By Kevin Eckstrom
Religion News Service
WASHINGTON (RNS) Christopher Hitchens will be remembered as many things: an acerbic essayist, connoisseur of Scotch and cigarettes and roguish writer whose forceful pen was fueled by an imposing intellect.
Yet his impact on American life, which will be felt long after his death at age 62 on Thursday (Dec. 15), is likely to be the unabashed atheism he championed throughout his life, and the public voice he gave to growing numbers of unbelievers.
Even his foes -- whose prayers he simultaneously welcomed and rejected as he battled esophageal cancer -- say his acid-tongued arguments against God sharpened their own.
"As an atheist who challenged America's deeply held religious convictions, he will continue to serve as a thorn in the side of those who believe that religion requires no rational defense," Rabbi Shmuley Boteach, a friend and frequent sparring partner, wrote in a tribute for The Forward, a national Jewish newspaper.
Hitchens had long been a foe of organized religion and its leading lights; when the late Pope John Paul II beatified Mother Teresa in 2003, Hitchens dismissed her as a "fanatic, a fundamentalist, and a fraud." He called the late Jerry Falwell an "ugly little charlatan," saying "it's a pity there isn't a hell for him to go to."
Throughout his career, Hitchens rejected religious faith as "evil nonsense," and a "real danger" to civilized society. "I regard it as an enemy," he said in 2008, "and a real deadly one."
The self-described anti-theist channeled his unbelief into a direct and eloquent challenge of religion, especially the large and small actions carried out in God's name.
"Christopher Hitchens changed the discussion about religion and nonbelief by championing public criticism of theology," said Roy Speckhardt, executive director of the American Humanist Association.
The murderous religious extremism behind the 9/11 terrorist attacks crystalized Hitchens' fears about religion.

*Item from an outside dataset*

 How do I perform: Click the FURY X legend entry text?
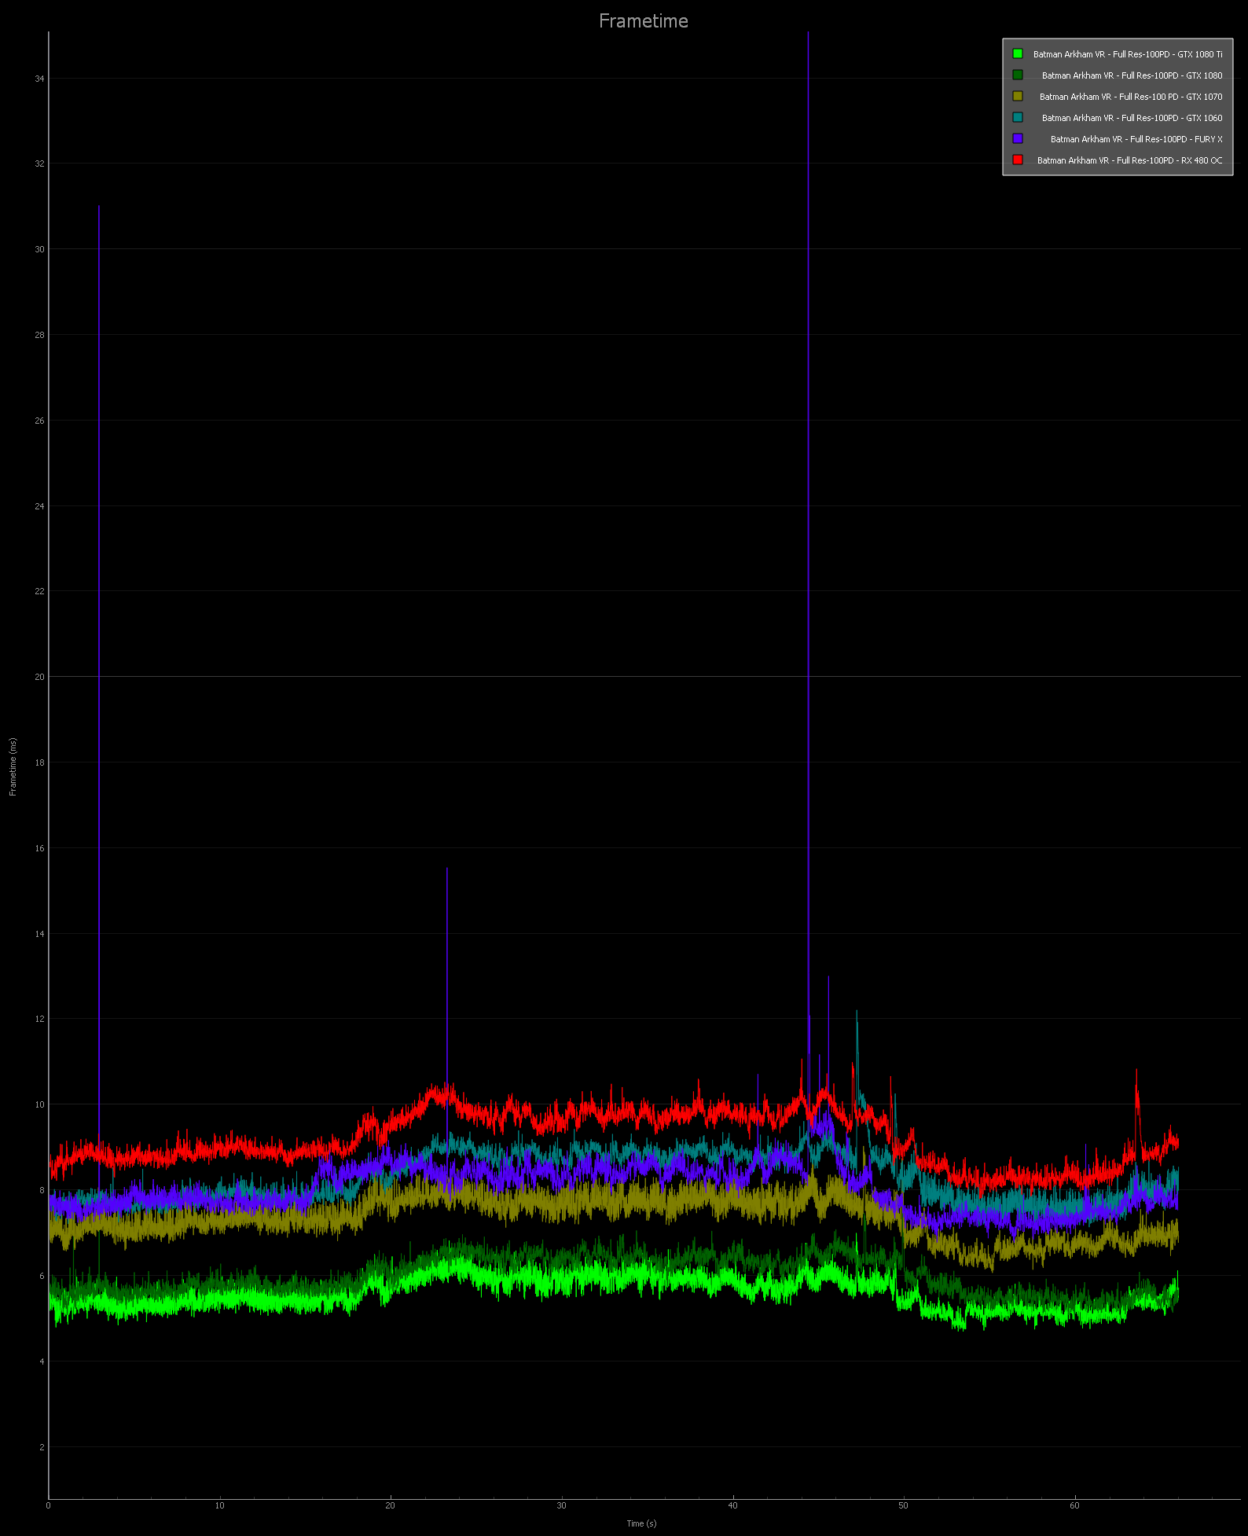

In the years after 9/11, he and other public atheists shot to the top of best-sellers lists with titles like his 2007 manifesto, "God is Not Great: How Religion Poisons Everything."
Together with Sam Harris, Richard Dawkins and Daniel Dennett, Hitchens was hailed as one of the "Four Horsemen." In a tweet after Hitchens' death, Dawkins heralded his friend as a "valiant fighter against all tyrants, including God."

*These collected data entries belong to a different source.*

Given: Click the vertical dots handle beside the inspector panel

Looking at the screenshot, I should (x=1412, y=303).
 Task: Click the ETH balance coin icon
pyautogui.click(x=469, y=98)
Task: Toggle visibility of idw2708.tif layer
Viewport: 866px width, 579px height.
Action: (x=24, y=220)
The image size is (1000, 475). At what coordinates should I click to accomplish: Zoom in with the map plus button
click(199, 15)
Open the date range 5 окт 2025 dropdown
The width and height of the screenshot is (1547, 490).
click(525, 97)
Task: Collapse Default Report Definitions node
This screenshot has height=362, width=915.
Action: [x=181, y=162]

Still, Hitchens' take-no-prisoners style was not universally embraced within atheist circles. Hitchens could be as militant and fundamentalist as those he criticized, his atheist allies said, and did little to help the movement's public perception.
"Now, they're very good atheists and very dedicated people who do not believe in God," Paul Kurtz, founder of the Council for Secular Humanism, told NPR in 2009. "But you have this aggressive and militant phase of atheism, and that does more damage than good."
When Hitchens announced his terminal cancer last year, some foes hoped it would prompt a deathbed conversion of sorts. Hitchens said he was grateful that people would care enough to pray for him, but swiftly rejected the idea that death could or should make him a believer.
"I have resented the idea that it should be assumed, now that you may be terrified, or depressed, that now would be the time to throw out values you have had for a lifetime," he said. "Repulsive. Wholly contemptible."
In life, Hitchens swam against the tides of religious belief that shape so much of modern life. In death -- an irony that would delight and disturb his contrarian soul -- believers are using the loss of the most articulate voice of unbelief in a generation to argue, once again, for belief.
"The point about Christopher Hitchens is not that he died of unbelief," tweeted R. Albert Mohler, president of Southern Baptist Theological Seminary, "but that his unbelief is all that matters now. Unspeakably sad."